Dicen que tengo que alzar la voz y gritar a los cuatro vientos que soy feminista. Que a mis 27 años tengo que dar la batalla que mi madre no pudo dar. Que cuando hablo tengo que hacerlo con un lenguaje inclusivo para no ofender a nadie. Que tengo que manifestarme y jamás resignarme. Pero lo que no dicen es que la igualdad no se consigue deshumanizando a los demás.
Cuando me preguntan si soy feminista, automáticamente se me hiela la sangre y a continuación me surge un rotundo "no". No me considero partícipe de la degeneración del movimiento que tanto nos ha costado poner en el mapa.
Hoy en día, y gracias a un grupo creo que reducido, no se entiende el feminismo como una corriente pacífica que busque una igualdad real; o quizá el problema sea el mal uso del término, pues en realidad nos estamos refiriendo al hembrismo, que pretende conferir una suerte de superioridad moral a las mujeres a costa de criminalizar y demonizar al hombre; de hecho, no solo al hombre, también a la mujer, a la que oprime en un corsé identitario asfixiante.
Si se trata de protestar, no siempre es necesario pintarse entre los pechos un mensaje reivindicativo, todavía existen mujeres que no ven necesario utilizar su cuerpo para exigir nada.
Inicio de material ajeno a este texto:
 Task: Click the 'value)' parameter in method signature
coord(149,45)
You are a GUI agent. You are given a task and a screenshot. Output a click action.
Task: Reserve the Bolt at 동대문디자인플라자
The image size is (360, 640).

Si se trata de elegir, todavía existen mujeres con más corazón y sentimiento que diferencian cuándo hablan de su cuerpo y cuando del de su hijo. Si se trata de género, también es mujer la novia de un guardia civil. Y si se trata de piropos, todavía existen mujeres que saben apreciar la gentileza y caballerosidad de vuestras palabras, estimados hombres. A ver si nos vamos enterando: mujeres somos todas.
Hay que volver a poner en valor el feminismo. No se trata solo de la búsqueda de la igualdad entre hombres y mujeres, va mucho más allá. Hablamos de equidad y reciprocidad, y, sobre todo, de cooperación. Que es lo que ha hecho avanzar a la Humanidad, ese permanente work in progress que nos traemos entre manos hombres y mujeres desde que habitamos el planeta.